Perhaps you insist that you love what this person could be if they only tried. This, too, is a refusal to live in reality. Can we please dispense with this sloppy thinking? Can we stop trying to fool ourselves in order to justify staying in a destructive relationship? Can we call things by their right names? Go ahead and insist that you love the rotten character, but quit doing it to make yourself believe you are a better person for doing so. Stop white-washing their character in order to convince yourself you need to stay connected to them. If you are afraid of leaving the comfort of the known for the discomfort of the unknown world of life without this bad character, then admit that truth to yourself. But stop pretending you love something that is hateful. Remember that a key component of mental health is the mind which insists on living in reality i.e. the truth. You are not doing your mental health any favors by engaging in these mental games which allow you to stay in a bad place. If you don't love what a person does then you can't accurately state that you love the person himself.
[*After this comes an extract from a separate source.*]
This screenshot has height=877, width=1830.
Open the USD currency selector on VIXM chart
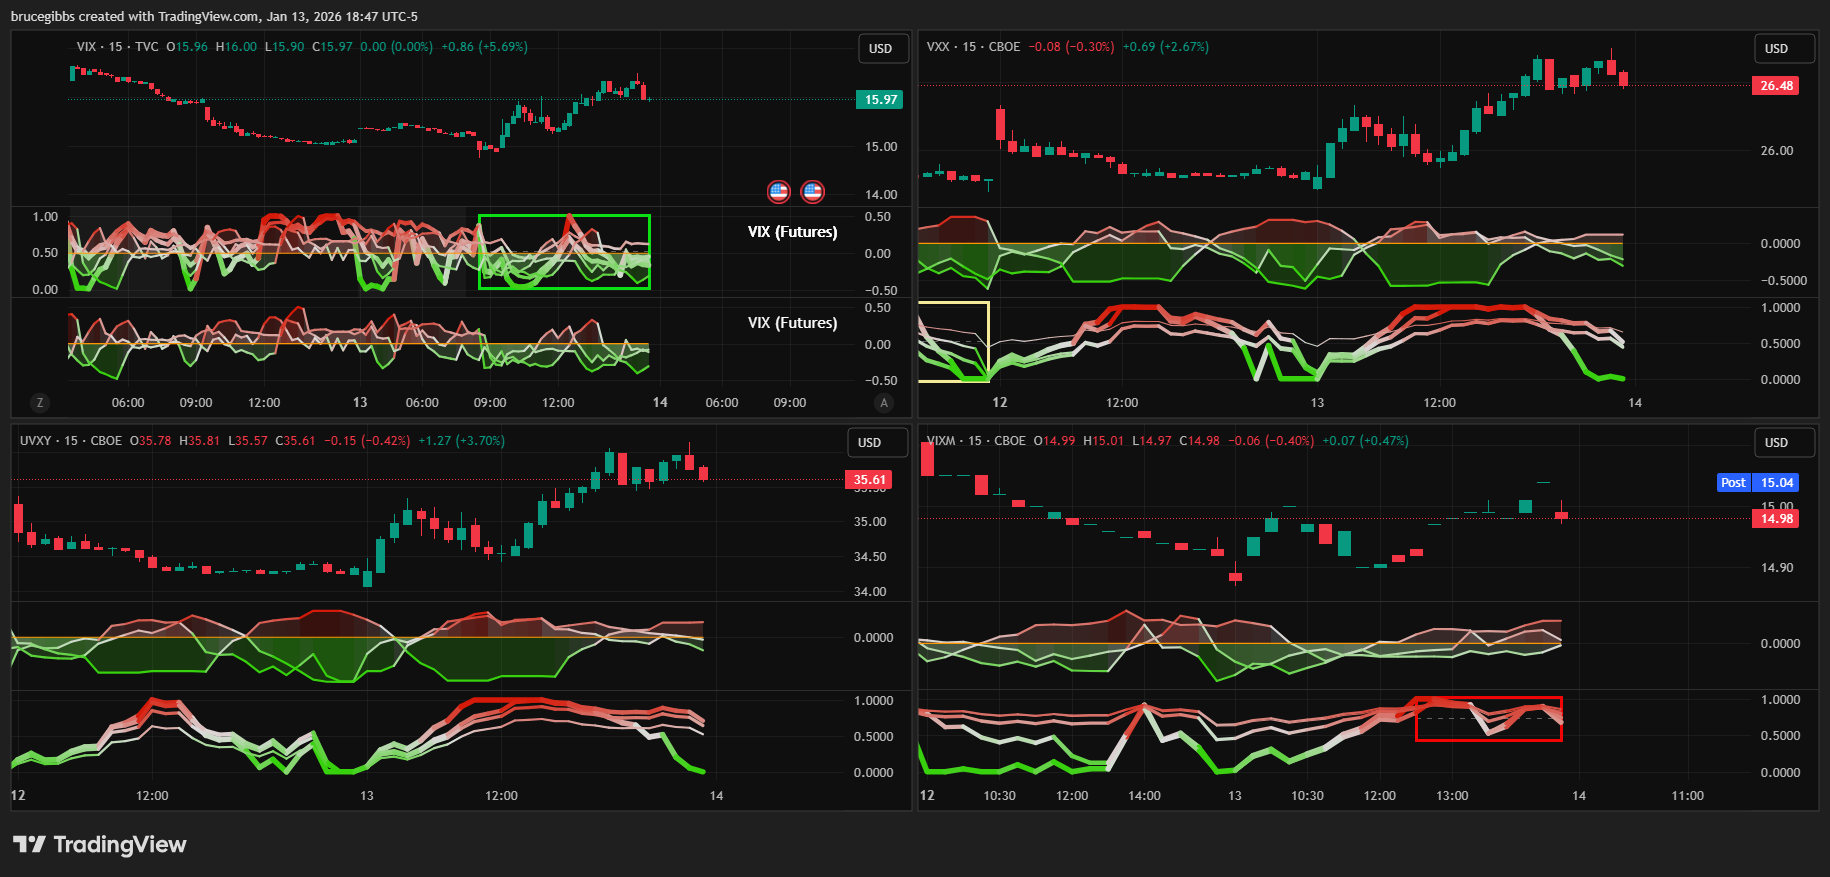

This type of imaginary love is a real problem for many adult children of narcissists (ACONs). It can be incredibly difficult to admit to yourself that you don't love your narcissist parent or that they don't love you. It seems to go against nature to make that admission. I see many ACONs insisting to themselves that they love their N mom or N dad despite the decades of ill treatment they've received from her or him. The ACON isn't ready to give up the idea of having a loving parent, so the ACON must pretend they love this abusive parent in order to justify staying connected. They are willing to pretend that their mommy or daddy really loves them "deep down" though they don't recognize they are having to imagine the love they "see" coming from their parent. This keeps the ACON in an actively destructive relationship. Many ACONs are willing to risk their marriages and their own children's emotional and physical safety in order to "keep the dream alive". This refusal to admit to reality is damaging to more than your own mental health. You can risk everything good in your life by insisting your fantasy is reality. Your refusal to walk away from a destructive parent is not a testament to your deep and abiding love for this person...it is a testament to your volitional stupidity. Do not call your dependency on a bad relationship "love".
It is okay to love a bad person, but only from a distance. Don't insist your love for a destructive person is justification enough for staying close to them. You risk all that is good and beautiful in life in order to love the unlovable. Maybe you think that means you are a better person because you can love and unlovable, but when your so-called love means the destruction of your own well-being, and the well-being of the innocents around you, then I insist you are not as good as you think you are.